International Olympic Committee president Jacques Rogge, seen here on April 5, called on China Monday to peacefully resolve unrest in Tibet, while condemning the use of violence as incompatible with the Olympic Games.
BEIJING (AP) -- The head of the International Olympic Committee on Monday said he was "very concerned" about unrest in Tibet, but downplayed talk of a boycott of the Beijing Games.
"I'm very concerned with the international situation and what's happening in Tibet," Jacques Rogge said Monday in Beijing.
"The torch relay has been targeted. The International Olympic Committee has expressed its serious concern and calls for a rapid peaceful resolution in Tibet," Rogge said in a brief speech at the meetings' opening ceremony.

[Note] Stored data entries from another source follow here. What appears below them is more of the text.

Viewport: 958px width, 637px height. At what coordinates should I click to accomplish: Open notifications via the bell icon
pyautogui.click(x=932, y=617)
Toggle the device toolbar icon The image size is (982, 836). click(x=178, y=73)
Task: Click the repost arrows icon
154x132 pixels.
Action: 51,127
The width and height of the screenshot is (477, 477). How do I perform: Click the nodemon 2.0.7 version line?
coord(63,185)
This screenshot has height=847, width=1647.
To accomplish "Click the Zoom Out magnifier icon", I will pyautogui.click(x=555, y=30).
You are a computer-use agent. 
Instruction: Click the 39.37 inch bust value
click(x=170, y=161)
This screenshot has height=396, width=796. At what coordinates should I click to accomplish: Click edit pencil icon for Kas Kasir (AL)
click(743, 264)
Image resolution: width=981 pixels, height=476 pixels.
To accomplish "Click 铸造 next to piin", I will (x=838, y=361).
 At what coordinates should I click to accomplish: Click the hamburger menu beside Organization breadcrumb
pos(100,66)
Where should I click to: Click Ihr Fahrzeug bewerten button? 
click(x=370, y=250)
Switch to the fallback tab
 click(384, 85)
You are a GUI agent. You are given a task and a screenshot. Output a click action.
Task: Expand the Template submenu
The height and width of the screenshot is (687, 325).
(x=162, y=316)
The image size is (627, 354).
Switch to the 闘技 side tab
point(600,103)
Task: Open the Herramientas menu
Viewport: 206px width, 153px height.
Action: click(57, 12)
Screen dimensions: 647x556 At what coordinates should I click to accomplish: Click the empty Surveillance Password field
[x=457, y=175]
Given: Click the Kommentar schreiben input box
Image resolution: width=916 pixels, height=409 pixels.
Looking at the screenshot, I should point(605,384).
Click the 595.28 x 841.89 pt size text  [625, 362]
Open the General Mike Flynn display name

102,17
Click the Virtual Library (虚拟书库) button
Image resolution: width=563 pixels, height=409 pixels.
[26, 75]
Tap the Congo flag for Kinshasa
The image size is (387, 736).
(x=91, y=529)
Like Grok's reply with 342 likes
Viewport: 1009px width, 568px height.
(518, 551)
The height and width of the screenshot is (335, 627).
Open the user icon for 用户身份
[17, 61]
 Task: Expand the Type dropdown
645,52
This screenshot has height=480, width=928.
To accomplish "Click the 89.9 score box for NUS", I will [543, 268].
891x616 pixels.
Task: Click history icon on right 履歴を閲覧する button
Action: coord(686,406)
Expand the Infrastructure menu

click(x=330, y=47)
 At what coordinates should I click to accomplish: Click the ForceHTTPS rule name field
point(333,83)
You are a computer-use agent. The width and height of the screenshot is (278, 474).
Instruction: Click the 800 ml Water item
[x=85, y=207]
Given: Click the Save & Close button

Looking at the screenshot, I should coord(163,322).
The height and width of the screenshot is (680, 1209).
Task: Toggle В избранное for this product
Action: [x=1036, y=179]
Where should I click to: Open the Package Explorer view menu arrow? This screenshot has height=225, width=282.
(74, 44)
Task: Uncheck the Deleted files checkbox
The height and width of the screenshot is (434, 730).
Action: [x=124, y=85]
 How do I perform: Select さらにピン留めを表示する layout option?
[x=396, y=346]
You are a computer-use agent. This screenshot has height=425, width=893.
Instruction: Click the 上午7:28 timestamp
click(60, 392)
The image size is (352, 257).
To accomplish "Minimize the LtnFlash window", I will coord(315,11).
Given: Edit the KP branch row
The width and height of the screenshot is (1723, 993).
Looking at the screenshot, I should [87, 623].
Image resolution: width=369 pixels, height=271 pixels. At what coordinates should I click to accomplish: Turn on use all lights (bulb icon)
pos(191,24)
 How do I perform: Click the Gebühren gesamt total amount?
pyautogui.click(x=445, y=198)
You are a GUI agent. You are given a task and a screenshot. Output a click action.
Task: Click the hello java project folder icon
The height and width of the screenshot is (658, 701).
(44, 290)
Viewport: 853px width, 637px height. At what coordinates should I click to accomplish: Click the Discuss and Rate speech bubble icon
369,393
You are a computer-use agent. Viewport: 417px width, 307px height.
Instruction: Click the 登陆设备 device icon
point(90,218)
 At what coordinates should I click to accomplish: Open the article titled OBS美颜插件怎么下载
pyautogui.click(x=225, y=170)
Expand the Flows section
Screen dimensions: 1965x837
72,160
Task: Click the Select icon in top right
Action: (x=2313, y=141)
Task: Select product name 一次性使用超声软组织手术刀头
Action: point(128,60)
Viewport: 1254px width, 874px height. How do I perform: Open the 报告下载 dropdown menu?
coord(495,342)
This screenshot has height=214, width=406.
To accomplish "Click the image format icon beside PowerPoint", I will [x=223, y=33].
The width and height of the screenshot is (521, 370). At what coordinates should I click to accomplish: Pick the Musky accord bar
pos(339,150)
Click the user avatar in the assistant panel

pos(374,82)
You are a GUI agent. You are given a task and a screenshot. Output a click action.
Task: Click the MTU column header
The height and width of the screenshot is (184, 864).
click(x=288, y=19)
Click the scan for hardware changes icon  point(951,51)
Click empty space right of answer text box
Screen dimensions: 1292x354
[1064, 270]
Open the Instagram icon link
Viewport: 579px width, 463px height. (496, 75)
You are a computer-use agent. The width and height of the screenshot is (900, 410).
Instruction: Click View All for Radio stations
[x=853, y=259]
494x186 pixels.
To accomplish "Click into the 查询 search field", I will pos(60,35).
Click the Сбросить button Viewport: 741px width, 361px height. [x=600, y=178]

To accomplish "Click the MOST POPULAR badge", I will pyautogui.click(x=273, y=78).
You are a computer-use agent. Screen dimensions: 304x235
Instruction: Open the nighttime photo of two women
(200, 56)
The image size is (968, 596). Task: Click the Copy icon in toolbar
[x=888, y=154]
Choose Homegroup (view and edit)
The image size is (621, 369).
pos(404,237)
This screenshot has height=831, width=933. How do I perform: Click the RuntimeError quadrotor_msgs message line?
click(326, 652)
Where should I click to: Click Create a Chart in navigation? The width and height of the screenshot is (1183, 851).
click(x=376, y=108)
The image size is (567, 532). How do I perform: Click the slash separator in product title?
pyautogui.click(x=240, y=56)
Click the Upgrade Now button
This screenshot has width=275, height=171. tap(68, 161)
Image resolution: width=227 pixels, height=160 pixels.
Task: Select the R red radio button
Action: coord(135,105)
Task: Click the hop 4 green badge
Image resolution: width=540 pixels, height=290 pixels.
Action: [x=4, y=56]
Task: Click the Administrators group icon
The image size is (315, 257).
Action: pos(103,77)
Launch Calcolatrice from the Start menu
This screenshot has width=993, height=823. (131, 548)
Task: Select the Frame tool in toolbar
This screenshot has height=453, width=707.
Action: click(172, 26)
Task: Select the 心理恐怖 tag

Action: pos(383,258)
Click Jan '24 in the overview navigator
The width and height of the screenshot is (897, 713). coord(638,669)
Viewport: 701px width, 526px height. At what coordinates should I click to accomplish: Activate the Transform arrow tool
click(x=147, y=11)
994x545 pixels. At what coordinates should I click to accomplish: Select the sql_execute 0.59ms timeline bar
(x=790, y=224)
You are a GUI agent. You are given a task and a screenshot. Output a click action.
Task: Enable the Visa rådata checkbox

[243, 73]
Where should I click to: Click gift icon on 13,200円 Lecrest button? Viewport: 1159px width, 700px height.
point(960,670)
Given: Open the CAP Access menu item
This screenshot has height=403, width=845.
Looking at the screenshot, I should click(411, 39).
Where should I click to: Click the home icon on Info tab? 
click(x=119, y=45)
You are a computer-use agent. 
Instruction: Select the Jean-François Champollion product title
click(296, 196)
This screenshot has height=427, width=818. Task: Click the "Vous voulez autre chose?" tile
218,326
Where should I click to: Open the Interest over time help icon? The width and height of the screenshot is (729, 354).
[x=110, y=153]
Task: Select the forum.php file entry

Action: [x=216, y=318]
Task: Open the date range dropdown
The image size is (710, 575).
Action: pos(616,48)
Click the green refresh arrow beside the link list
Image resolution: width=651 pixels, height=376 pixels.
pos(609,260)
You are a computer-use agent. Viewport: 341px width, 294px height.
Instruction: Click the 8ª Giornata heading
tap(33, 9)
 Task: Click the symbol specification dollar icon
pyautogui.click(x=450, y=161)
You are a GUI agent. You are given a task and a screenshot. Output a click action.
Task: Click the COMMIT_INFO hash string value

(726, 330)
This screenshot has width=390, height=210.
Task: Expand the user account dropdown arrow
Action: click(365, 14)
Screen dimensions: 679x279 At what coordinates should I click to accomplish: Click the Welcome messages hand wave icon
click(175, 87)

China is facing rising criticism ahead of the August Olympics on issues from its crackdown on anti-government protests among Tibetans to its close relations with Sudan.
Demonstrators challenging China's policies in those areas tried to grab the Olympic torch and snuff out the flame as it passed through London on Sunday.
Rogge's comments were his strongest yet on the growing political storm surrounding the Games, underscoring rising concern over the potential that such protests would tarnish the Olympic movement.
"Violence for whatever reason is not compatible with the values of the torch relay or the Olympic Games," Rogge said.
Rogge acknowledged that "some politicians have played with the idea of boycotts," but added: "As I speak today, however, there is no momentum for a generalized boycott."
"We need the unity of the Olympic movement to help us overcome the difficulties. Our major responsibility is for offering good games to the athletes who deserve them," Rogge said. The athletes deserve and the world expects it, and the unity of the Olympic movement will deliver it," he said.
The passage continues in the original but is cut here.